When Connie and Ray end up in a dark Adventureland theme park in the middle of the night, Crystal waits patiently in the car for them. The black security guard is knocked out by Connie and fed drug-laced water by Ray so they can fool the police that the guard called. Connie, newly dressed in the guard’s uniform, shows the police where the hysterical hallucinating man now lays on the ground. They don’t hesitate in believing Connie, and arrest the man. Despite the ‘friendship’ Connie had been building with Crystal, he even lets the police take her away when they find her in the vicinity. This had been cleverly foreshadowed by the programme they had previously watched together; Connie – the white man – puts on the security guard outfit – the authority – and hurts the innocent black people around him.

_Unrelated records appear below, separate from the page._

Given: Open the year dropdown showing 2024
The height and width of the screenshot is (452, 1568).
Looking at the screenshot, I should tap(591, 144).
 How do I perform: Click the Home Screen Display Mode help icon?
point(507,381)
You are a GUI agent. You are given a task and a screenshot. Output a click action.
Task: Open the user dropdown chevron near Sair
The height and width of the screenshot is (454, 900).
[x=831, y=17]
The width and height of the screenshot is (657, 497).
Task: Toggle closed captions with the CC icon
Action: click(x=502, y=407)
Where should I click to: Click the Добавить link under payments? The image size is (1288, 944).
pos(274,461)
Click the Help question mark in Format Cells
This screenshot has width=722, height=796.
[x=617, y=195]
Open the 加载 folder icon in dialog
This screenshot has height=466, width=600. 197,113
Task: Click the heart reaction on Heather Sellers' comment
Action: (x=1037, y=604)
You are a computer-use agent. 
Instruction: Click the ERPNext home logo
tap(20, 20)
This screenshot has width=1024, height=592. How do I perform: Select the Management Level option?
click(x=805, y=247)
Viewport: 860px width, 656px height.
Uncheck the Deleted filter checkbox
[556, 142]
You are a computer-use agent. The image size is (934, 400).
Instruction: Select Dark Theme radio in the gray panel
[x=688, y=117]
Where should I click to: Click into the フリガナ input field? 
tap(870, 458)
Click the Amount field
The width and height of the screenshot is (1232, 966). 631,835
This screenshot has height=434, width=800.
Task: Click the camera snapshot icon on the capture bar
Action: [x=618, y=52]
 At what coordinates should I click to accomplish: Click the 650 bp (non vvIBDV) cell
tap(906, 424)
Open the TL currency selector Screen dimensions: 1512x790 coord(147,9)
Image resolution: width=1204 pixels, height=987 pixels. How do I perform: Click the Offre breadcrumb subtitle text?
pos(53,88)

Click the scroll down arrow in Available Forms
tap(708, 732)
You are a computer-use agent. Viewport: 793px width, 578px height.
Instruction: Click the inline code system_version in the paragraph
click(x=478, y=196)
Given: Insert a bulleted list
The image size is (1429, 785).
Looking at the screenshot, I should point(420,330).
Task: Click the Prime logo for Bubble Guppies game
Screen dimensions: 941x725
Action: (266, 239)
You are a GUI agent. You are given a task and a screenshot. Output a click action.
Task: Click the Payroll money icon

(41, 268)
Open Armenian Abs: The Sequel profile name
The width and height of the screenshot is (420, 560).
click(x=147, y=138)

The racial exploitation is subtly weaved throughout Good Time in a clever way. It’s not necessarily about prejudice against a race; it’s about how easy it is for a white guy, despite being a wanted criminal with crooked morals, can take advantage of innocent black civilians. These characters happen to get in Connie’s way of getting his brother back, and due to the already existing systemic racism in America, he can throw them aside with ease to get what he wants. It’s subtle, and an interesting addition to what was otherwise just another tale of two criminal brothers. Connie’s exploitative nature is recognisable in his treatment of anybody at a disadvantage to him – his mentally-handicapped brother; his ‘girlfriend’ who’s living in a difficult situation with her mother; and the POC civilians that live in the same city as him.

This achieves an interesting mix of emotions when Connie is arrested at the end. On the one hand, Nick is taken to the facility he needs to help him, and he seems to become comfortable there as he recognises that his brother took advantage of him. On the other hand, Connie’s actions whilst wrongly achieved were not entirely wrong by origin; they were carved by the agency of the love he had for his brother.

Good Time is not just an enjoyable film with great performances – it’s also a truthful comment of society.